St. Ignatius and Opportunity Costs

For millennia the family craft would dictate one’s career. The son of a farmer is expected to be a farmer, the son of the fisherman will become a fisherman, and the son of the carpenter will become a carpenter. Within the past century a new model of choosing your own career became the norm. You could apprentice in a chosen field before you set down a lifelong career that would usually result in decades of work, at the same firm, and end with a comfortable retirement. Today the attitudes are changing once more, as switching between career paths is becoming more and more common. Our highly dynamic job market makes remaining in the same job for life a less viable option.

Yet with every change comes its costs.

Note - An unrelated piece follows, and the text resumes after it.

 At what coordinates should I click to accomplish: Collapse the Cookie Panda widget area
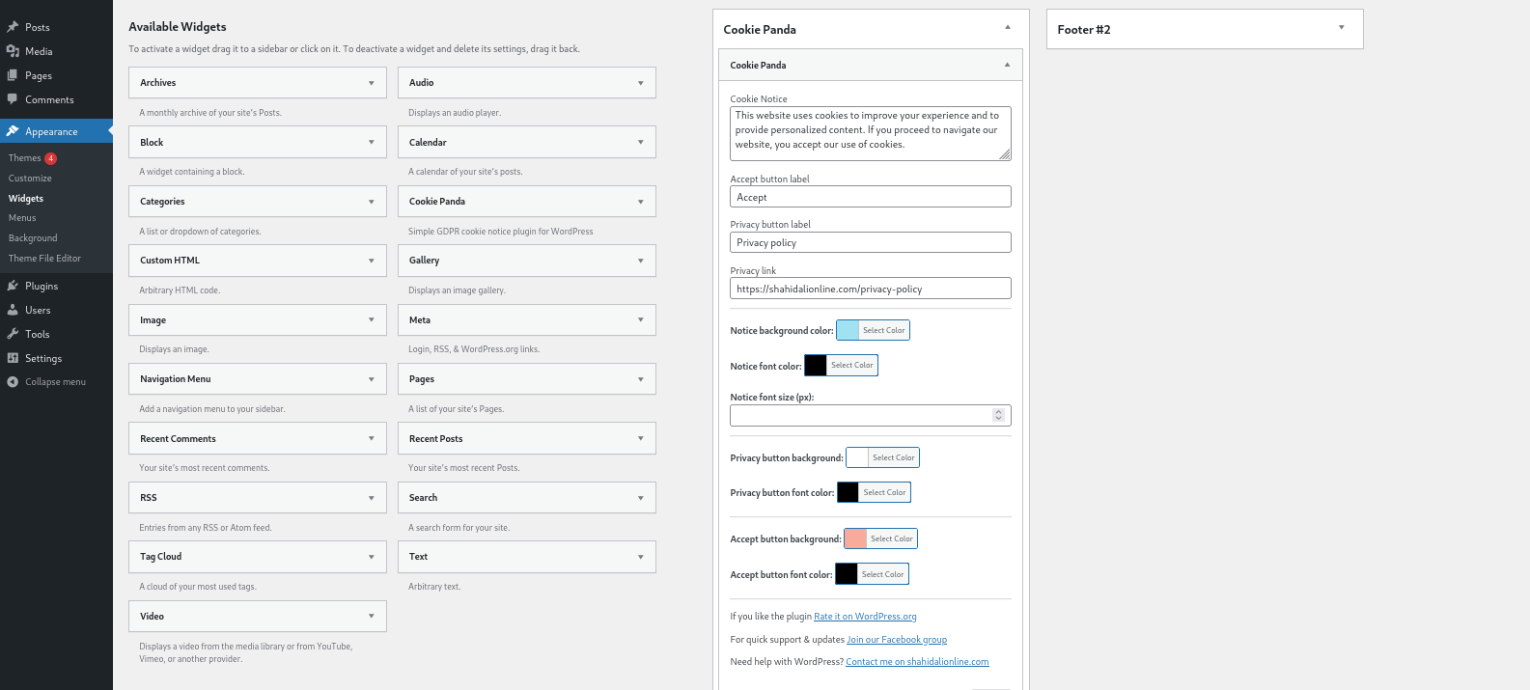tap(1007, 28)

While my generation is blessed with an enormous (and growing!) number of opportunities, the cost of choosing between them rose accordingly. The great variety and benefits of the exponentially increasing number of opportunities available to us has increased the anxiety surrounding opportunity cost. Almost all of my friends, at one time or another, have struggled with this opportunity cost. Whether trying to decide between academia or media, law or business, the choice is made difficult because both options can seem so good at times. Deciding on your degree, which costs no small amount of money, or deciding on where you spend the first few years of your working years will impact and shape you and your future decisions. For many this decision can be daunting, even paralyzing, as every door you walk through closes a hundred you will never be able to enter again.

If we were eternal beings, opportunity costs of decisions would not be an issue. Time is the real enemy of making important and serious decisions. Life happens, people grow older and life moves on regardless of your ability to make decisions. The more time you take to decide on a path in life, the less time you have to walk on that path. This fact should not be used as a reason to rush through decision making, but as an incentive to understand the decision making process better, so as to make decisions informed and effective.

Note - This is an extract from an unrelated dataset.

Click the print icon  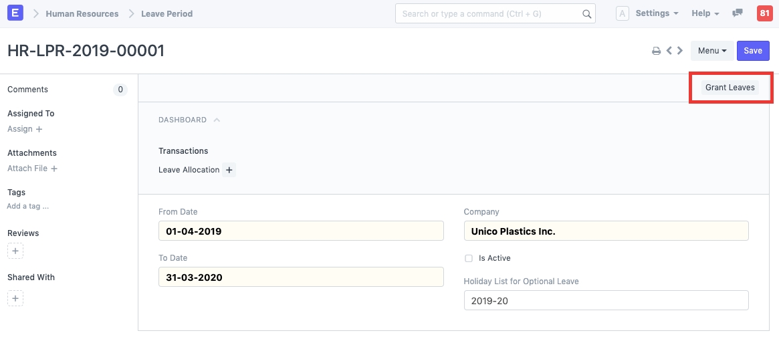[x=657, y=51]
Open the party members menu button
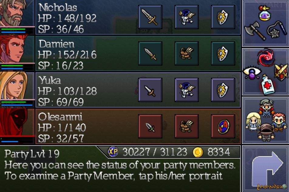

St. Ignatius of Loyola, founder of the Jesuits, created a method for discerning difficult decisions. Ignatian spirituality is an approach to prayer and relationship with God with the goal of being a practical method to grow deeper with Christ. Part of this method is the discernment of spirits, a process of dealing with important practical decisions.

While recovering from serious battle injuries, Ignatius took to reading scripture and began to reorient his life according to God’s will and not his. While he was bed-bound, he began to write about the movement of evil and good spirits in one’s actions. Identifying these ‘spirits’ that guide our actions, he began to form the basis for Ignatian Discernment.

Ignatius came to understand there to be two spirits that differentiated inspiration from God or inspiration otherwise. Within Ignatian spirituality (as well as within much of Christianity) every action has meaning and a purpose. Our every conversation, step, and breath can bring glory to God, who can be found in all things. On the flip side, every moment can also be an opportunity to push away the divine for other worldly things. As such, the key to making a good decision lies in discerning what ‘spirits’ come from God.

“It belongs to God our Lord to give consolation to the soul without preceding cause, for it is the property of the Creator to enter, go out and cause movements in the soul, bringing it all into love of His Divine Majesty.” (St. Ignatius’ Spiritual Exercises)

By looking at where our actions have taken us, whether they are likely to make us grow in Christ or not, deciphering between decisions becomes easier. The is no deceit in consolation. When we experience a consolation void of guilt or deception, we can proceed with a greater confidence along the chosen path.

Both evil spirits and good spirits can console the soul, but for different purposes. A spirit that is good and from God seeks to profit the soul, that it may rise and grow to become better than it was before. Evil spirits may console for a time; it is later on that this temporary consolation draws one to wickedness and damnation. It is characteristic of a good spirit to give strength and peace that lasts. Asking whether in a decision we find ourselves blessed or not is a good rule of thumb to discern between spirits.

Even with the help of St. Ignatius, there are decisions which God allows us to make on our own, with either option being the right or wrong option. With these decisions, sometimes simply taking the next step forward is the prudent thing to do. While discernment is important, it can be done to an excess, especially when trying to find the ‘perfect’ decision. Higher opportunity costs are a growing part of life in the world today; nevertheless wisdom from a centuries-dead saint still can provide a groundwork for navigating our changing world.


Comments

One response to “St. Ignatius and Opportunity Costs”

  1. I particularly like rule #5:

    “We ought to note well the course of the thoughts, and if the beginning, middle and end is all good, inclined to all good, it is a sign of the good Angel; but if in the course of the thoughts which he brings it ends in something bad, of a distracting tendency, or less good than what the soul had previously proposed to do, or if it weakens it or disquiets or disturbs the soul, taking away its peace, tranquillity and quiet, which it had before, it is a clear sign that it proceeds from the evil spirit, enemy of our profit and eternal salvation.”